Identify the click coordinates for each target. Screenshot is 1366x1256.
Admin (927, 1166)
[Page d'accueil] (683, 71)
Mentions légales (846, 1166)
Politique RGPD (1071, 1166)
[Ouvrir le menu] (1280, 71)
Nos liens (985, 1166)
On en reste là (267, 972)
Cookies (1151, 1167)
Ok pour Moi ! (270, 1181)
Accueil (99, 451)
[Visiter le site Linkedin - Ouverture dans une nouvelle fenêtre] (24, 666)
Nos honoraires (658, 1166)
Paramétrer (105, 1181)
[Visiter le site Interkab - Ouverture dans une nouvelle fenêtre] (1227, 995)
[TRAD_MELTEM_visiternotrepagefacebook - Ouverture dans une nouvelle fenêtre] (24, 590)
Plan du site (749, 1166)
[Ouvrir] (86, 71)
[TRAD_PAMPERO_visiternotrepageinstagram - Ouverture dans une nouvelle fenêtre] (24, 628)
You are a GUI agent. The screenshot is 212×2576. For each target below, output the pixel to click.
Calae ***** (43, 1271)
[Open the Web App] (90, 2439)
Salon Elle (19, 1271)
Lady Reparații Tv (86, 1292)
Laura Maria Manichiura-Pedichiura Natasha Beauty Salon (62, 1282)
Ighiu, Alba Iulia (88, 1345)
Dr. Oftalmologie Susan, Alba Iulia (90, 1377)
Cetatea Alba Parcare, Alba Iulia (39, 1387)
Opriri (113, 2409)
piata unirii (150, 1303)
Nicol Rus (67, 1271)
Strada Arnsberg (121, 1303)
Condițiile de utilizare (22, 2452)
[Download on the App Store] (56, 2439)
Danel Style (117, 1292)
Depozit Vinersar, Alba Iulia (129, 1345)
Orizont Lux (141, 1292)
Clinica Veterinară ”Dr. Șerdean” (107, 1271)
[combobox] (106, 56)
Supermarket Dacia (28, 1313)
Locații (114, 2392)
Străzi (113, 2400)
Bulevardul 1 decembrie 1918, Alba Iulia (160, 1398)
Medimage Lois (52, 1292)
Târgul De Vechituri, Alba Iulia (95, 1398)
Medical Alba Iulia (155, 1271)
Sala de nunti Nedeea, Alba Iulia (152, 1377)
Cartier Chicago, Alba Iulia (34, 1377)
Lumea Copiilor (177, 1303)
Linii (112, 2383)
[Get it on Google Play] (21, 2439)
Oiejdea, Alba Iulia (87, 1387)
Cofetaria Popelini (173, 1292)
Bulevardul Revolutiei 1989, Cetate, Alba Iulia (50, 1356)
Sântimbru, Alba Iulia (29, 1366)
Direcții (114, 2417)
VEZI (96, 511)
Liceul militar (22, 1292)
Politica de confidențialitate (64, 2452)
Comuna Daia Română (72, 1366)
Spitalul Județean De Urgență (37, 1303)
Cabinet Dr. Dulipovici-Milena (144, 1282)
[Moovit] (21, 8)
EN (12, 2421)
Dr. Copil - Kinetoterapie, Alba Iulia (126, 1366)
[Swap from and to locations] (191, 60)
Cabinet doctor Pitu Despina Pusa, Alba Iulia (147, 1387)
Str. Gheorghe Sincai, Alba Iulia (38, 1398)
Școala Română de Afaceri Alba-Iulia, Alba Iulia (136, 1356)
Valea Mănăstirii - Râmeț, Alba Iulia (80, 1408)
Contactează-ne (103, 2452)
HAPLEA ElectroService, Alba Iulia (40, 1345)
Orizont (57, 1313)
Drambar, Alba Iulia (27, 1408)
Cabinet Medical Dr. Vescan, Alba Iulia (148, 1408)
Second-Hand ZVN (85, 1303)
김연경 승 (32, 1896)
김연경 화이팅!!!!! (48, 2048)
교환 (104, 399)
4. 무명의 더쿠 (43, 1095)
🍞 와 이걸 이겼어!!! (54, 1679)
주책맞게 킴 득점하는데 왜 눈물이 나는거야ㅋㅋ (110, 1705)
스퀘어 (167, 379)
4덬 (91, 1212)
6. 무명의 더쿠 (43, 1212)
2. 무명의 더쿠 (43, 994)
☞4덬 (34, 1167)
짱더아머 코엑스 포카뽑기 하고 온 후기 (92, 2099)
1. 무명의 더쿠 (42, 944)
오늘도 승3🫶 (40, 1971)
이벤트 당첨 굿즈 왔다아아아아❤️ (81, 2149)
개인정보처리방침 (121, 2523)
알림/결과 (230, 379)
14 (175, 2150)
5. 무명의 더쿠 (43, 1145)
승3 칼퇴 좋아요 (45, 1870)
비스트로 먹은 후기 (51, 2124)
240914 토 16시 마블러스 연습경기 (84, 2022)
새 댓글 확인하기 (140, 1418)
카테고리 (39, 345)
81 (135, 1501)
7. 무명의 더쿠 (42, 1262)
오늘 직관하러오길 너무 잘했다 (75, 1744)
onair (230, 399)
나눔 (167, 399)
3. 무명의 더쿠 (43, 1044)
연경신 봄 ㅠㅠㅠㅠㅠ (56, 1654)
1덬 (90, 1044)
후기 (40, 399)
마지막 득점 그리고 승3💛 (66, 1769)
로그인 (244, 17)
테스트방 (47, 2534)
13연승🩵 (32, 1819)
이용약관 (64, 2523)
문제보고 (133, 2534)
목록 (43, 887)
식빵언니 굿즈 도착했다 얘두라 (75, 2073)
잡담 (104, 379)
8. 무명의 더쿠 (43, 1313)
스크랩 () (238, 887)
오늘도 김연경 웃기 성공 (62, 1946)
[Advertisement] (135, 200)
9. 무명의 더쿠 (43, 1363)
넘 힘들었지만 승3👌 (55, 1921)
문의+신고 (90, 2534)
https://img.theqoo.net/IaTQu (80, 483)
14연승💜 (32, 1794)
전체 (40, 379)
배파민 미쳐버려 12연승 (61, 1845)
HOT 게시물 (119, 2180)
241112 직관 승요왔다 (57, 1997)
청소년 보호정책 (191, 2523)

□ □ □ □ □

▸ **Your assignment**
Reproduce every line above that contains the string "Salon".

▸ **Answer area**
Salon Elle (19, 1271)
Laura Maria Manichiura-Pedichiura Natasha Beauty Salon (62, 1282)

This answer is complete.